Life is complicated. The reason we have democracy is that no one side is right all the time. The only people who are dangerous are those who can’t admit, even to themselves, that obvious fact.

And I think Joe Klein is right when, in response to Brooks, he cautions that

right-wing triumphalists shouldn't get too triumphal: this war has been a terrible mistake from the start.

[snip]

The surge has reduced violence. We should all be thrilled about that--and honored by the brilliance of those who have served in Iraq. But what we're talking about here is whipped cream on a pile of fertilizer--a regional policy unprecedented in its stupidity and squalor.

But there's one line Brooks's column that rankles me (and that Klein didn't critique):

Bush, who made such bad calls early in the war, made a courageous and astute decision in 2006. 

With the benefit of hindsight, I guess we can call Bush's decision astute (although one man's astuteness can be another man's luck). But courageous? I don't see how Bush's support of the surge can be described as such.

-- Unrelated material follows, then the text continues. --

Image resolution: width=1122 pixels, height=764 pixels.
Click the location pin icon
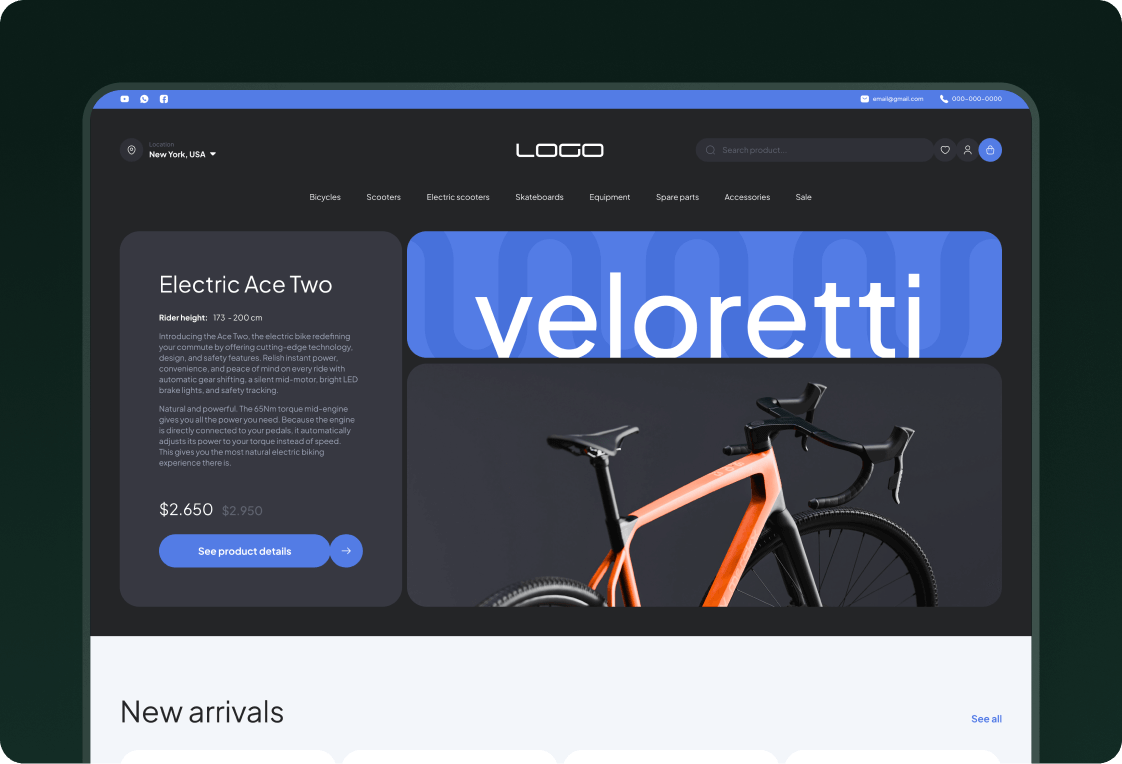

Yes, as Brooks notes, Bush was bucking "expert and elite opinion" with the surge; but, at the same time, he was a president in his second term on the other side of the mid-term elections, so he wasn't risking much politically. What's more, if Bush had followed that expert and elite opinion and started withdrawing troops from Iraq, he would have been admitting that the war was a mistake, which would have cemented his place in history as a president who presided over a military defeat. By supporting the surge, Bush was like a gambler deep in the hole who, rather than walk away from the table, doubles down. Even if such a move works, there's nothing courageous about it.